Pediatric Emergency Medicine Fellow The Warren Alpert Medical School of Brown University Providence, Rhode Island, United States
Background: Pediatrics (Peds) and Emergency Medicine (EM), female and male-dominated fields respectively, both have documented gender and racial disparities in compensation and academic rank. Pediatric Emergency Medicine (PEM) exists at the departmental overlap of Peds and EM, and the extent to which these disparities persist within PEM is unclear, but important to explore. Objective: We sought to collect, examine and compare workforce data related to PEM fellows first job after training. Design/Methods: We distributed an electronic survey from May 2023 to June 2023 to all PEM fellowship program directors (PDs), requesting they forward to their graduating fellows. Peds, Medicine/Peds, and EM residency-trained PEM fellows were included. Survey completion was anonymous and voluntary, and included questions on demographics, employment characteristics and compensation. Results: 39 PDs distributed the survey to 113 graduating PEM fellows, with 80 (71%) respondents. Table 1 presents job characteristics and Table 2 presents compensation data. 57 (71%) identified as women and 56 (70%) identified as White, 13 (14%) as Asian and 7 (9%) as Black. For ethnicity, 4 (5%) identified as Hispanic. 74 (93%) completed a pediatric residency. The reported median base salary was $255,000 (IQR 222,000, 288,811). There was no statistical difference for base salary, annual clinical hours, sign-on bonus or relocation stipend by gender or by underrepresented in medicine status. Compared to pediatric hiring departments, EM hiring departments had a statistically significantly higher mean base salary (EM $272,079 +/- 67,884 vs. Peds $239540 +/- 48,731, p=.036) and annual clinical hours (EM 1393 +/- 177 vs. Peds 1269 +/-259, p=.035). There was no significant difference in base salary by starting academic rank (Instructor $227,067 +/- 76,372 vs. Assistant Professor $254,567 +/- 59,764, p=.214). The Midwest had significantly lower annual clinical hours than other regions.
Conclusion(s): Transparent starting compensations and job packages for PEM fellowship graduates is the first step to improve transparency and correct disparities. Our study’s findings indicate relative gender and race parity in total compensation and clinical hours packages for PEM graduates’ first jobs out of training. Current PEM hiring practices may serve as a model for other specialties. However, our respondent demographics reflect the need for racial diversity recruitment efforts within PEM. A larger study is needed to analyze the effects of intersectionality in terms of gender and race and to investigate if parity persists as PEM physicians advance in their careers.

How to complete this task: Please quote the survey abstract word for word, beginning at the words "Conclusion(s): Transparent starting" and stopping after the words "in their careers.".

Available data:
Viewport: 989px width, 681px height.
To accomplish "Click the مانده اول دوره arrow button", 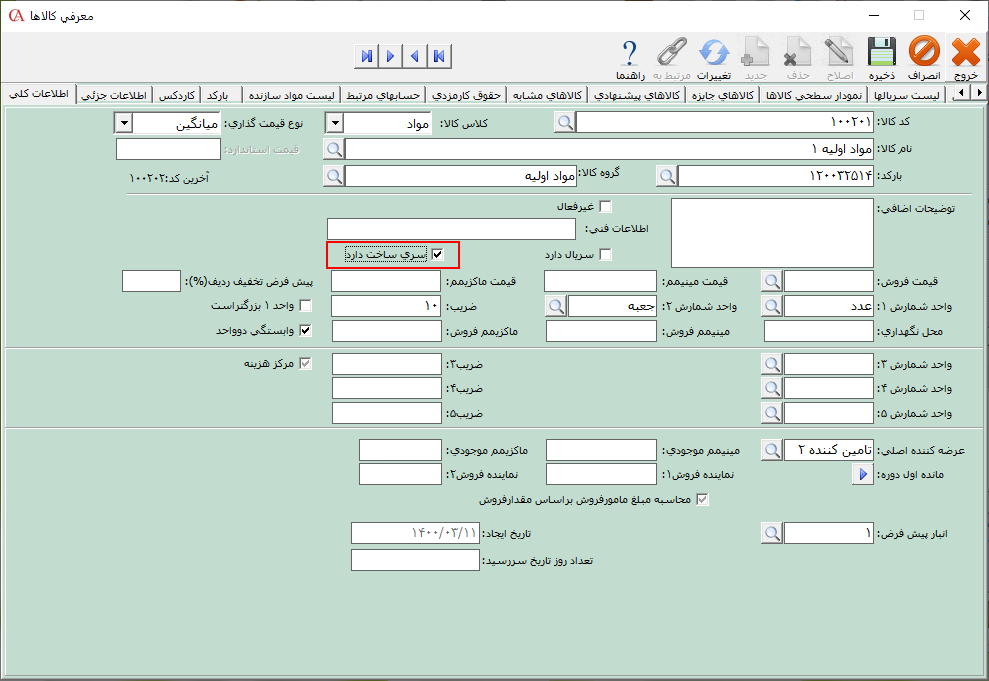I will click(x=863, y=475).
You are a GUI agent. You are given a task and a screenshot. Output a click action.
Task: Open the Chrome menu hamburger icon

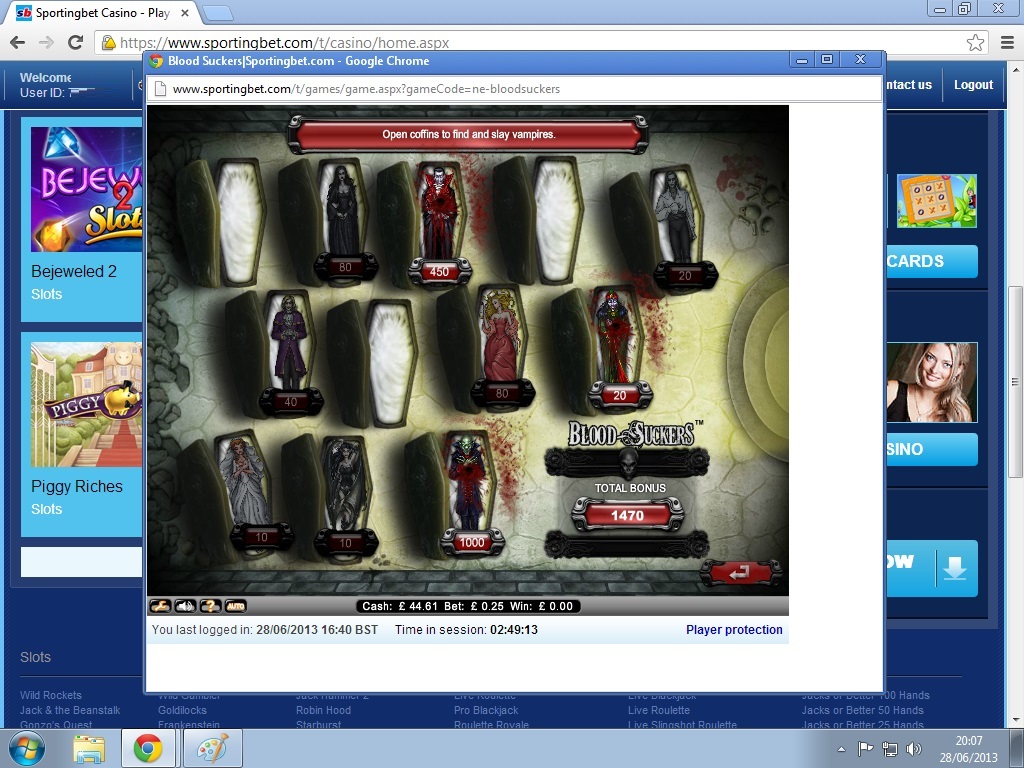click(x=1007, y=43)
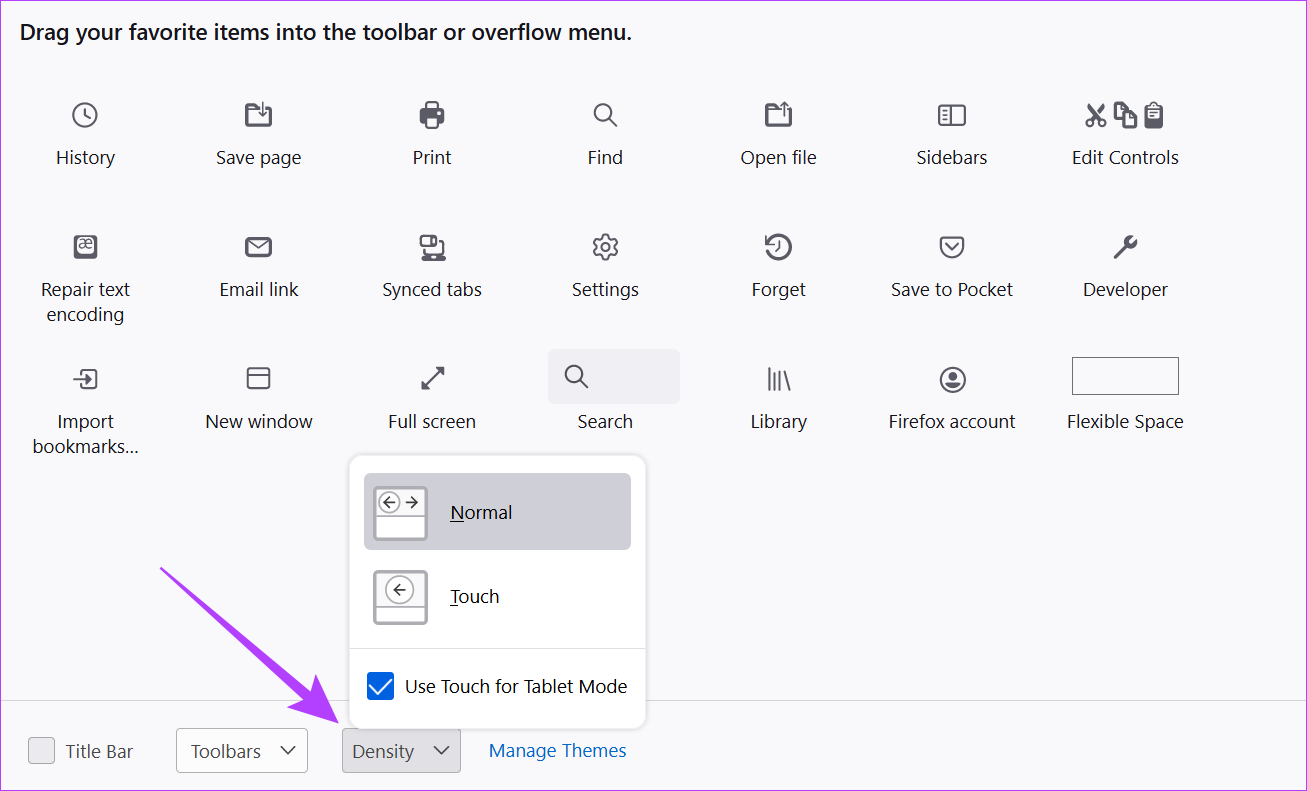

Completed exercise:
Conclusion(s): Transparent starting compensations and job packages for PEM fellowship graduates is the first step to improve transparency and correct disparities. Our study’s findings indicate relative gender and race parity in total compensation and clinical hours packages for PEM graduates’ first jobs out of training. Current PEM hiring practices may serve as a model for other specialties. However, our respondent demographics reflect the need for racial diversity recruitment efforts within PEM. A larger study is needed to analyze the effects of intersectionality in terms of gender and race and to investigate if parity persists as PEM physicians advance in their careers.